_Assignment_.
Print the entries exactly as they appear, and omit any images.

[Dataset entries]
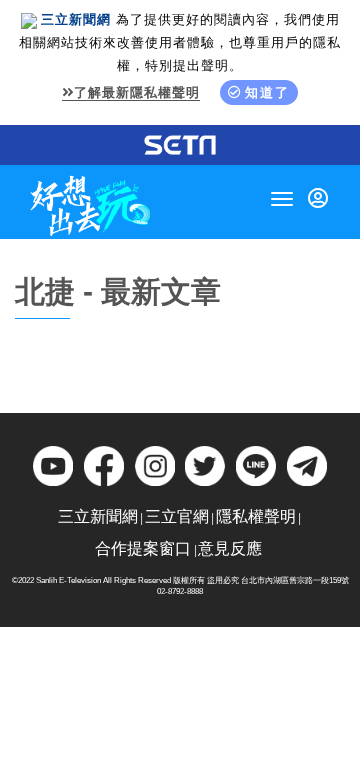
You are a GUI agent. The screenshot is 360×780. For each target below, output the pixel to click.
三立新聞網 (98, 516)
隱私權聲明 (256, 516)
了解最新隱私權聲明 (137, 92)
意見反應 (230, 548)
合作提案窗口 (143, 548)
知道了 (267, 92)
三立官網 (177, 516)
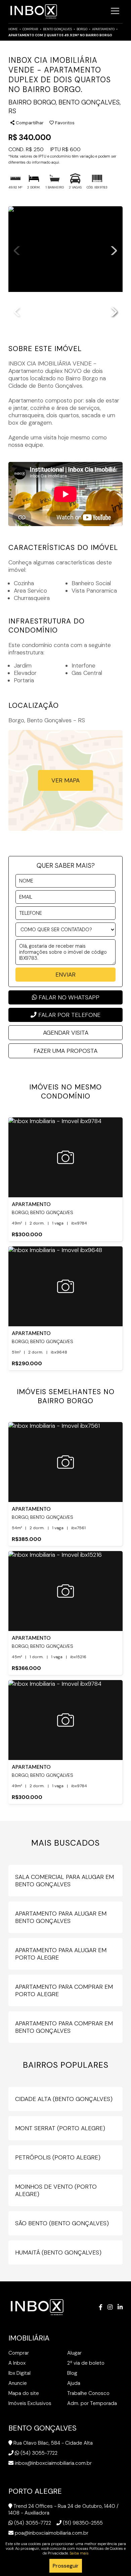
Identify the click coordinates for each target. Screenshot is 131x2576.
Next (114, 249)
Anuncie (17, 2383)
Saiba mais (79, 2553)
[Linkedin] (120, 2307)
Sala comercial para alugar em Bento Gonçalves (64, 1880)
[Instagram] (110, 2307)
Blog (72, 2373)
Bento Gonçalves (57, 29)
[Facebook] (100, 2307)
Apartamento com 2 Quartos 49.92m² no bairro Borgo (60, 35)
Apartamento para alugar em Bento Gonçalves (60, 1917)
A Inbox (17, 2363)
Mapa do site (23, 2393)
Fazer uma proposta (65, 1051)
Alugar (74, 2353)
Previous (17, 249)
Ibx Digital (19, 2373)
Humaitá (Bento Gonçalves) (58, 2252)
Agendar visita (65, 1032)
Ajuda (73, 2383)
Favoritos (64, 123)
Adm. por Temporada (92, 2403)
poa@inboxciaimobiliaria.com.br (51, 2533)
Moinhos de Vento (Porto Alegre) (56, 2190)
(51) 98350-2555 (83, 2523)
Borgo (82, 29)
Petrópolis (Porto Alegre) (57, 2157)
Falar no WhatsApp (68, 997)
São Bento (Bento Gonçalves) (62, 2223)
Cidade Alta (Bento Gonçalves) (64, 2099)
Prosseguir (66, 2565)
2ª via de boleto (85, 2363)
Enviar (65, 974)
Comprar (30, 29)
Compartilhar (29, 123)
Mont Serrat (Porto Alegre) (60, 2128)
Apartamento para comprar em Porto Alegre (64, 1990)
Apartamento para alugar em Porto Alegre (60, 1953)
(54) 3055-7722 (38, 2453)
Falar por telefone (68, 1015)
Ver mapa (65, 780)
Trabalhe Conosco (88, 2393)
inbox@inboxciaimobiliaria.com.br (53, 2463)
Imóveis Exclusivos (29, 2403)
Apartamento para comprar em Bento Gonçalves (64, 2027)
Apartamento (103, 29)
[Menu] (115, 11)
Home (13, 29)
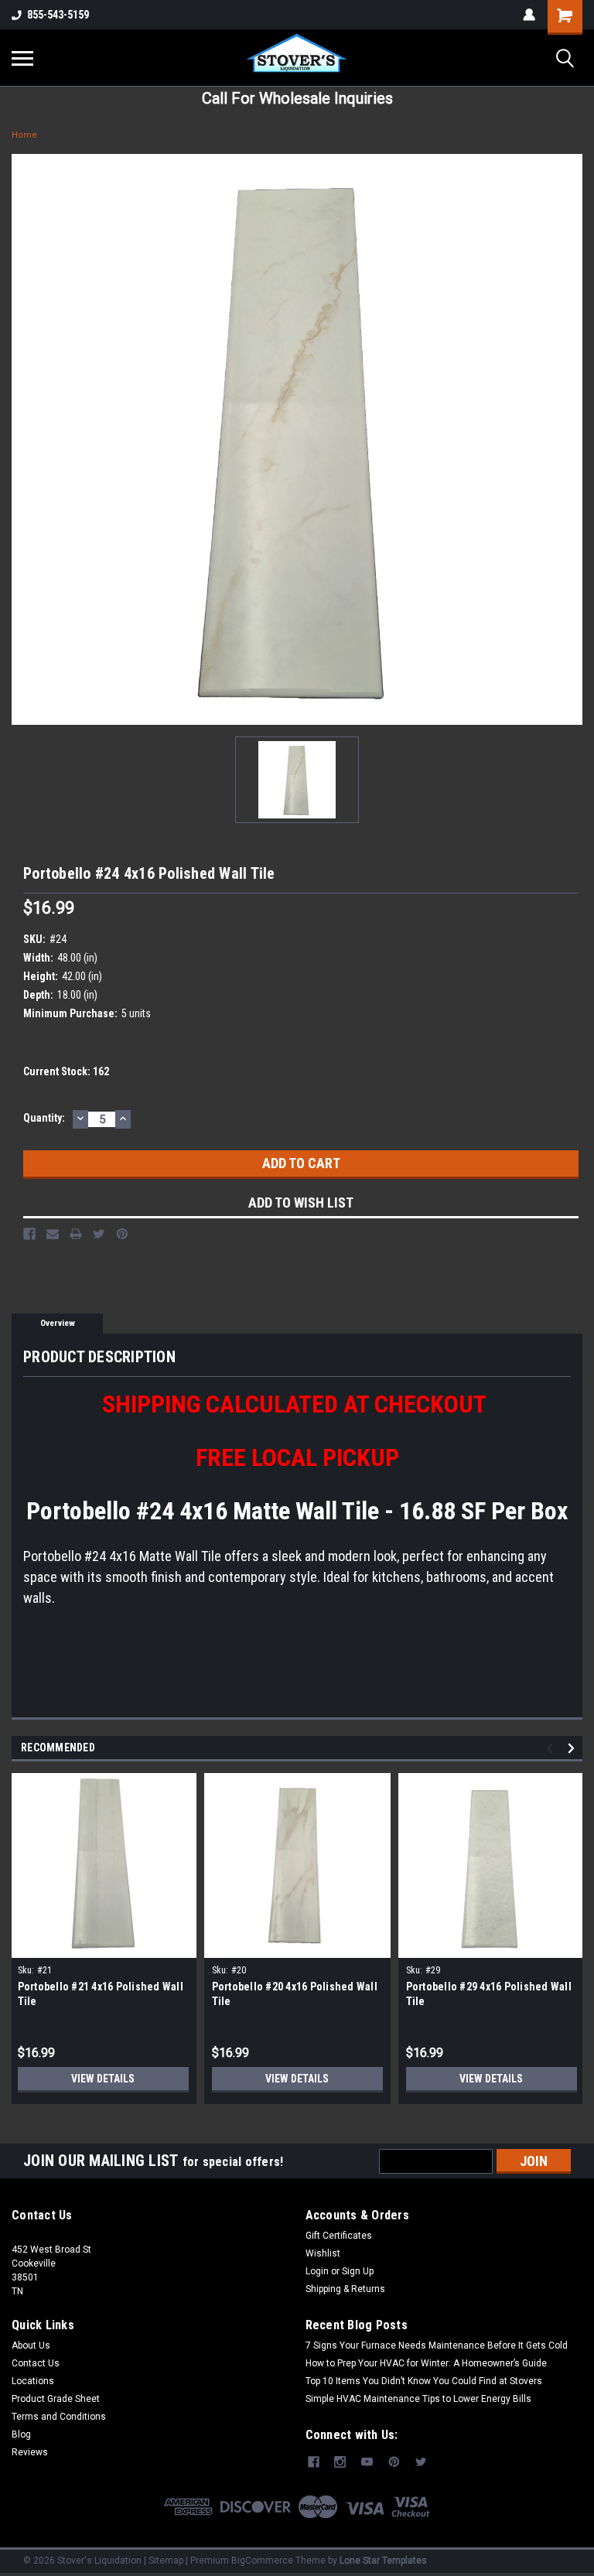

_Exercise solution_.
You are a GUI agent. The screenshot is 360×780. For each target below, output the pixel to click.
三立新聞網 (98, 516)
隱私權聲明 (256, 516)
了解最新隱私權聲明 (137, 92)
意見反應 (230, 548)
合作提案窗口 (143, 548)
知道了 (267, 92)
三立官網 (177, 516)
Identify the click coordinates for each target. Screenshot is 131x2576.
Next (114, 249)
Anuncie (17, 2383)
Saiba mais (79, 2553)
[Linkedin] (120, 2307)
Sala comercial para alugar em Bento Gonçalves (64, 1880)
[Instagram] (110, 2307)
Blog (72, 2373)
Bento Gonçalves (57, 29)
[Facebook] (100, 2307)
Apartamento com 2 Quartos 49.92m² no bairro Borgo (60, 35)
Apartamento para alugar em Bento Gonçalves (60, 1917)
A Inbox (17, 2363)
Mapa do site (23, 2393)
Fazer uma proposta (65, 1051)
Alugar (74, 2353)
Previous (17, 249)
Ibx Digital (19, 2373)
Humaitá (Bento Gonçalves) (58, 2252)
Agendar visita (65, 1032)
Ajuda (73, 2383)
Favoritos (64, 123)
Adm. por Temporada (92, 2403)
poa@inboxciaimobiliaria.com.br (51, 2533)
Moinhos de Vento (Porto Alegre) (56, 2190)
(51) 98350-2555 (83, 2523)
Borgo (82, 29)
Petrópolis (Porto Alegre) (57, 2157)
Falar no WhatsApp (68, 997)
São Bento (Bento Gonçalves) (62, 2223)
Cidade Alta (Bento Gonçalves) (64, 2099)
Prosseguir (66, 2565)
2ª via de boleto (85, 2363)
Enviar (65, 974)
Comprar (30, 29)
Compartilhar (29, 123)
Mont Serrat (Porto Alegre) (60, 2128)
Apartamento para comprar em Porto Alegre (64, 1990)
Apartamento para alugar em Porto Alegre (60, 1953)
(54) 3055-7722 (38, 2453)
Falar por telefone (68, 1015)
Ver mapa (65, 780)
Trabalhe Conosco (88, 2393)
inbox@inboxciaimobiliaria.com.br (53, 2463)
Imóveis Exclusivos (29, 2403)
Apartamento para comprar em Bento Gonçalves (64, 2027)
Apartamento (103, 29)
[Menu] (115, 11)
Home (13, 29)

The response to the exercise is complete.